## TEXT PASSAGE
##########

Wednesday, May 11, 2011

DANCES INVITE THE GOD

Barong - Rangda Dances
           
         Most Balinese dance-dramas have evolved from sacred rituals, and are still performed at religious events, with full attention given to the offertory and devotional aspects. Before the show begins, a pemangku ( village priest ) will always bless the players and the performance area with sprinklings of holy water, and many performances open with a pendet or welcome dance intended for the gods. The exorcist Barong -  Rangda dramas continue to play a vital function in the spiritual practices of every village and the baris dance reenacts the traditional offering up of weapons by village warriors to the gods to invest them with supernatural power. Some of the more secular dance-dramas tell ancient and legendary stories, many of them adapted from the epic Hindu morality tales, the Ramayana and the Mahabarata, that came from India more than a thousand years ago. Others are based on historical events, embellishing the romances and battles that characterized the royal courts of Java and Bali between the tenth and the fourteenth centuries.
           With the advent of mass tourism however, it's becoming less and less easy to see a traditional performance staged in its natural environment, at a temple festival or village event for example, rather than as a commercial performance. Nonetheless, some of the tourist shows are very good, performed by expert local troupes with traditional finesse.
           There are few professional dancers in Bali; most performers spend their days working in the fields or in shops, donning costumers and make-up only at festival times or for the regular tourist shows. Almost every Balinese boy and girl is taught to dance - small boys learn the most adept are then chosen to perform at community function, as part of the established local troupe. Dancers learn by imitation and repetition, the instructor often holding the pupil against his or her body and manipulating limbs until the exact angles and tensions are reproduced to perfection. Personal expression has no place in the Balinese theater, but the skillful execution of traditional moves is always much admired and trained dancers enjoy a high status within the village.

##########

## INFORMATION PROVIDED
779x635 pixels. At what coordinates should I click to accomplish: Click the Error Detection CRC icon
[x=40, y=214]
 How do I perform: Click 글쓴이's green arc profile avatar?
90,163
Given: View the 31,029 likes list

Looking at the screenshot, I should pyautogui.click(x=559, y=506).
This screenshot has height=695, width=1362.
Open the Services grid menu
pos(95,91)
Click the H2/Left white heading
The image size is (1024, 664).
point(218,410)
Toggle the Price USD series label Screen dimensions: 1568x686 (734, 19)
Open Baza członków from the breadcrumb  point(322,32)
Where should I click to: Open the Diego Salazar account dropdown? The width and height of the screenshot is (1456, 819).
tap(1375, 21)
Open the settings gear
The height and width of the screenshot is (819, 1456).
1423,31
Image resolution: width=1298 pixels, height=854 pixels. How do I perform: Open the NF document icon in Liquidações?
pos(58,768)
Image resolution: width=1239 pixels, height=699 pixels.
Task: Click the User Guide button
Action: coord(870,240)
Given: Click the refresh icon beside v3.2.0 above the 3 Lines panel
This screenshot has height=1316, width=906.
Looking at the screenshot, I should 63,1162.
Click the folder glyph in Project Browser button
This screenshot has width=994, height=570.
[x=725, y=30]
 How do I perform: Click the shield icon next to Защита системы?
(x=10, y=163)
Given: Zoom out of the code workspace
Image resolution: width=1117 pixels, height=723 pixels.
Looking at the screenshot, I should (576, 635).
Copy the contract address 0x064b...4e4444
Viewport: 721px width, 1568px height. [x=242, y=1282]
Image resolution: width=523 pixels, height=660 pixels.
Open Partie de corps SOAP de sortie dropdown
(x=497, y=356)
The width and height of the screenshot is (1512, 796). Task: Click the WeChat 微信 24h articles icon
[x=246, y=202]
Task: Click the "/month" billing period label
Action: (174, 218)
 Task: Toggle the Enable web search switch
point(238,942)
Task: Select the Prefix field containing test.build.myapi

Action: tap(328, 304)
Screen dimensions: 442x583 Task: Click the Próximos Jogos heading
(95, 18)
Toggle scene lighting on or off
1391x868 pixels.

##########

## DIRECTIVE 1
In the passage on Balinese dance, who blesses the players and the performance area before a show begins?
## DIRECTIVE 2
Please continue the passage on Balinese dance from its final sentence.
The lines above come from a separate source.

## EXERCISE ANSWER 1
A pemangku, or village priest, blesses them with sprinklings of holy water.

## EXERCISE ANSWER 2
           Female dancers keep their feet firmly planted on the ground their legs and hips encased in restrictive sarongs that give them a distinctive forward-angled posture. They express themselves through a vocabulary of controlled angular movement of the arms, the wrists, the fingers, the neck and, most beguilingly, the eyes. Each pose and gesture derives from a movement observed in the natural rather than the human world. Thus a certain type of flutter of the hand may be a bird in flight, a vigorous rotation of the forearms the shaking of water from an animal's coat. Dressed in pantaloons or hitched-up sarongs, the male dancers are much more energetic, and whirl about a lot, emphasizing their manliness by opening shoulders and limbs outwards, keeping their knees bent and their heads high.
         Most dramas are performed in superb natural settings, either within a temple compound, or in the outer courtyard of a noble family's palace. Because the stories are so familiar to the islanders, the costumes and masks give immediate clues to the identity of each character-and to the action which is to follow. Some dramas are performed in a combination of contemporary Bahasa Bali and the ancient poetic Language known as Kawi, while others stick to modern speech - perhaps with a few humorous English phrases thrown in for the tourists.
          Although most of the dances and nearly all the dances and nearly all the dance movements have long-established histories and traditions, Balinese dance is by no means a dead or stultified art form. In the last fifty years the repertoire has expanded quite considerably, not least because of the efforts of the island's most famous performer, the late I Ketut Mario, this superb dancer was also highly imaginative choreographer, adapting old forms to suit the modern mood, and most famously to fit the modern gamelan style, known as kebyar, in the 1920s. Thirty years later, he was commissioned by a British entrepreneur to create a new " boy-meets-girl" dance - The resukting piece was the oleg tambulilingan or bumblebee dance.
 Oleg Tambulilingan Dance

BARIS DANCE
Baris Tombak Dance


             The baris or warrior dance can be performed either as a solo or in a group of five or more, and either by a young woman, or more commonly a young man. Strutting on stage with knees and feet turned out, his centre of gravity kept low, the baris cuts an impressive figure in  a gilded brocade cloak of ribboned pennants which which fly out dramatically at every turn. In his performance, he enacts a young warrior's preparation for battle, goading himself into courageous mood, trying out his martial skills, showing pride at his calling and then expressing a whole series of emotions - ferocity, passion, tenderness, rage - much of it through the arresting movements of his eyes.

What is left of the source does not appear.